Battery cycler safety flow chart
analysis
singular: standardized battery cycling data from pesky OEMs
Battery cycler OEMs revel in creating their own proprietary data formats. I get it, the lock-in effect makes sense from a business perspective. Still douchy though. Anyway, it is a headache when one uses multiple cyclers on the regular: One manufacturer will do elapsed time and another unix time; one will have Ewe/V and another Voltage; cycle count differs; the list goes on.
One day I got really frustrated with my analysis code breaking upon switching out cyclers, so I wrote singular, a one-stop-shop for loading electrochemical time series. It contains a single function for loading data as a pandas dataframe with standardized contents, including column names, indices etc.
This is probably my all-time favorite piece of code that I made myself. It is so simple but has had so much utility.
wrangling and merging large datasets
Despite us taking measures to optimize and compress data for storage, a lot of our datasets are way larger than memory, between 50-100 Gb. This has forced us to consider how we batch and wrangle data. We have landed on a combination of multiprocessing, GPU acceleration, and simple SQL queries, thus never keeping anything larger than ~200 Mb in memory at a time.
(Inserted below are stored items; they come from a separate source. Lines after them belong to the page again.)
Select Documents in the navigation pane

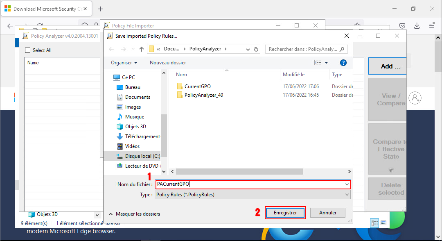[x=138, y=97]
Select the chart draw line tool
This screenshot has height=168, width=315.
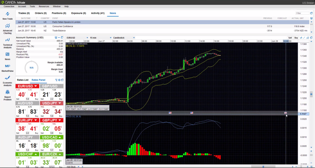[x=304, y=38]
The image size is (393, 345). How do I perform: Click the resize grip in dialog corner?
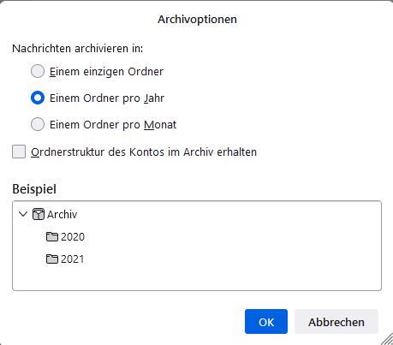pyautogui.click(x=387, y=339)
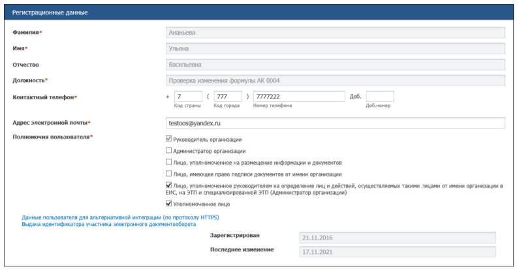517x269 pixels.
Task: Click the Зарегистрирован date field
Action: 396,238
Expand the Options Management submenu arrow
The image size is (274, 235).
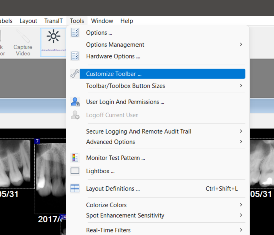coord(241,44)

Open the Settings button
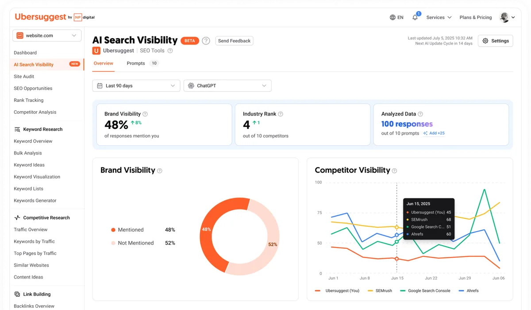(x=495, y=41)
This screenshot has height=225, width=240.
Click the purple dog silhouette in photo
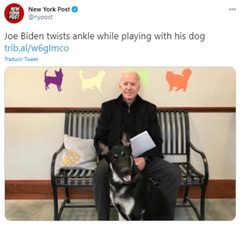pos(54,80)
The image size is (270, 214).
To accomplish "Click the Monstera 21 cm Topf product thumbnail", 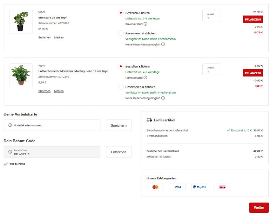I will (x=21, y=22).
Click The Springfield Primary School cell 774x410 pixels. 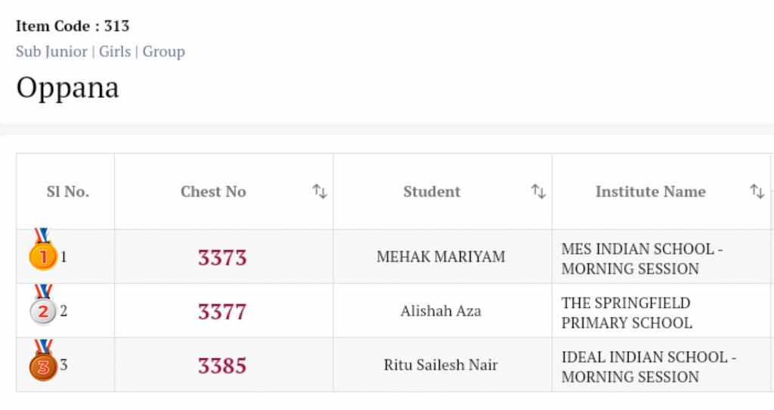(x=626, y=313)
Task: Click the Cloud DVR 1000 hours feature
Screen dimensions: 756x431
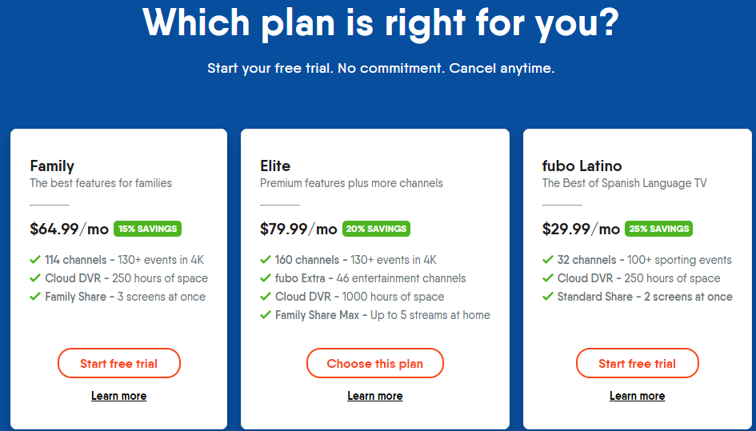Action: pyautogui.click(x=360, y=297)
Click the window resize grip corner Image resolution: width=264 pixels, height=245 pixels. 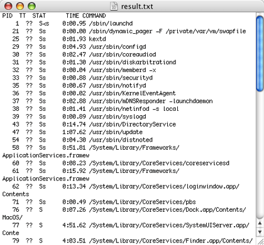[260, 241]
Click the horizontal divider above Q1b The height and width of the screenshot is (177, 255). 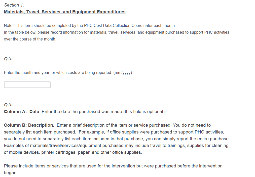pyautogui.click(x=118, y=95)
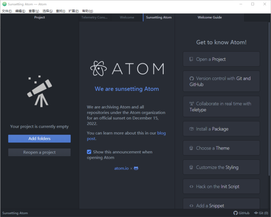Screen dimensions: 271x217
Task: Click the package box icon beside Install a Package
Action: coord(192,129)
Calculating the acoustics metrics—time-of-flight, amplitude, Fourier transform, damping, stiffness etcetera—can be time and computationally intensive, which is why we only want to do it once. We then temporally sync those to other data streams, which is always electrochemical and sometimes temperature and pressure. This allows one on subsequent runs to load only a small subset of the data, the transformed table, usually <1% of the raw data size, without sacrificing precision.
end-to-end automated data flow with notion at the center
My personal mantra that I bore all my colleagues with to death is no manual handling of data.
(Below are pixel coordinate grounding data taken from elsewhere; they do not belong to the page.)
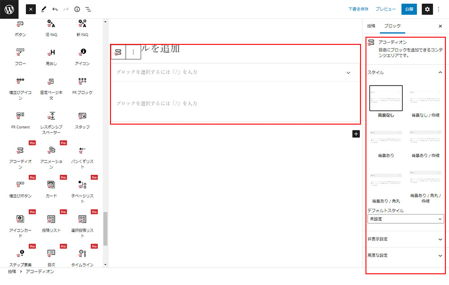Click the 下書き保存 link
Image resolution: width=449 pixels, height=285 pixels.
358,9
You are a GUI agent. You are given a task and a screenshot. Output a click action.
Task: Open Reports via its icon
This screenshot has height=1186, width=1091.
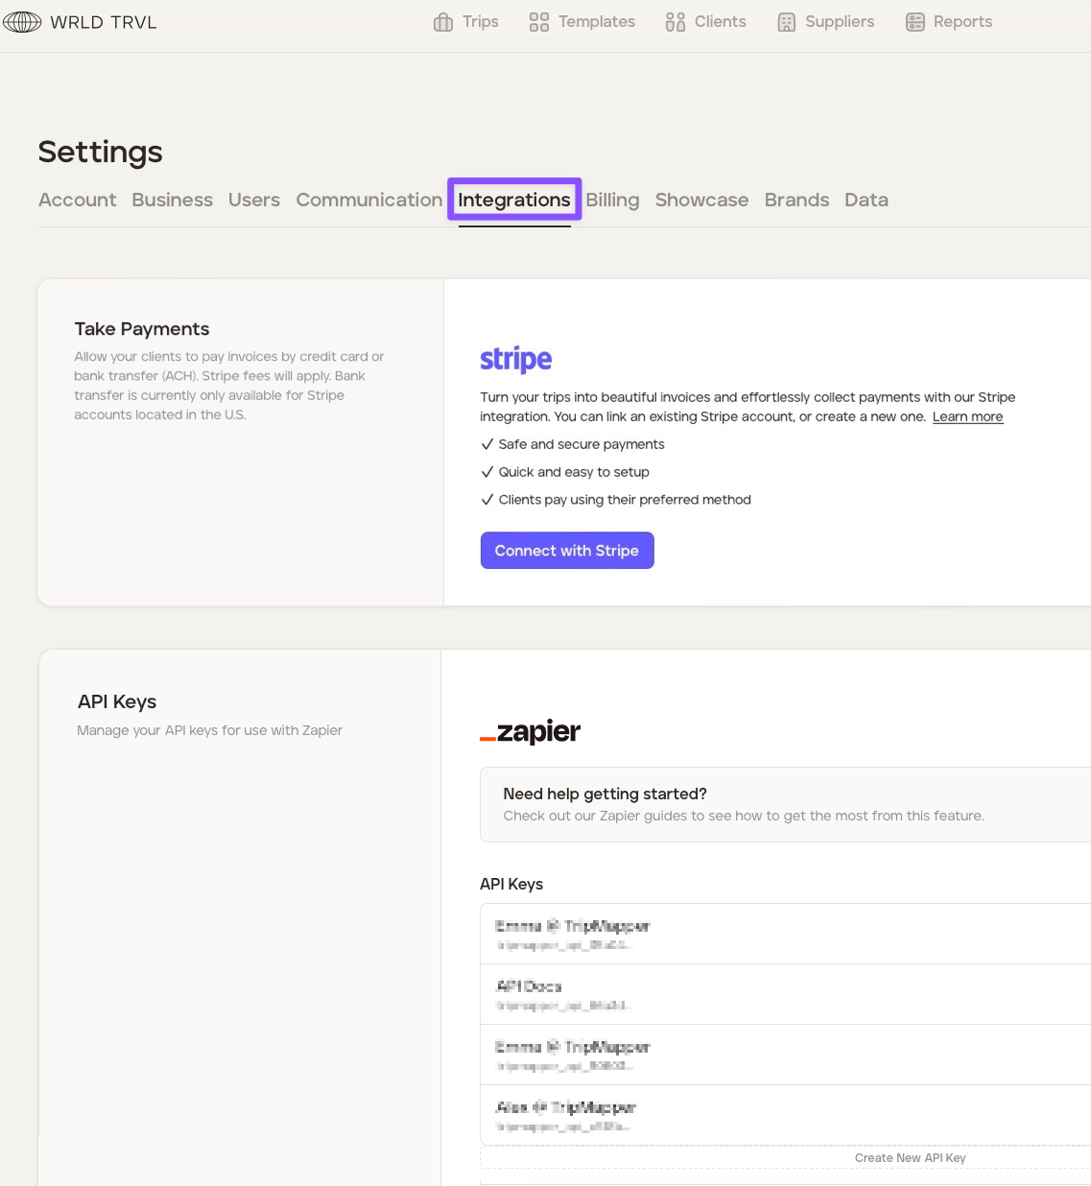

We sync data from all remote machines to a central server. We take care to tag all data streams, be it acoustics, echem or others, associated with a single experiment with the same ID. We then have a Notion cell tracker which acts as a central source of truth for all metadata. We can therefore load the Notion metatable into our code using the official API and filter experiments on date, cathode composition, formation rate, cycling temperature or whatever is needed. Time series can then be loaded and analyzed in an automated manner, saving valuable time.
This can obviously be done with any Excel table but the Notion tagging and paging system makes it a drastically more enjoyable activity.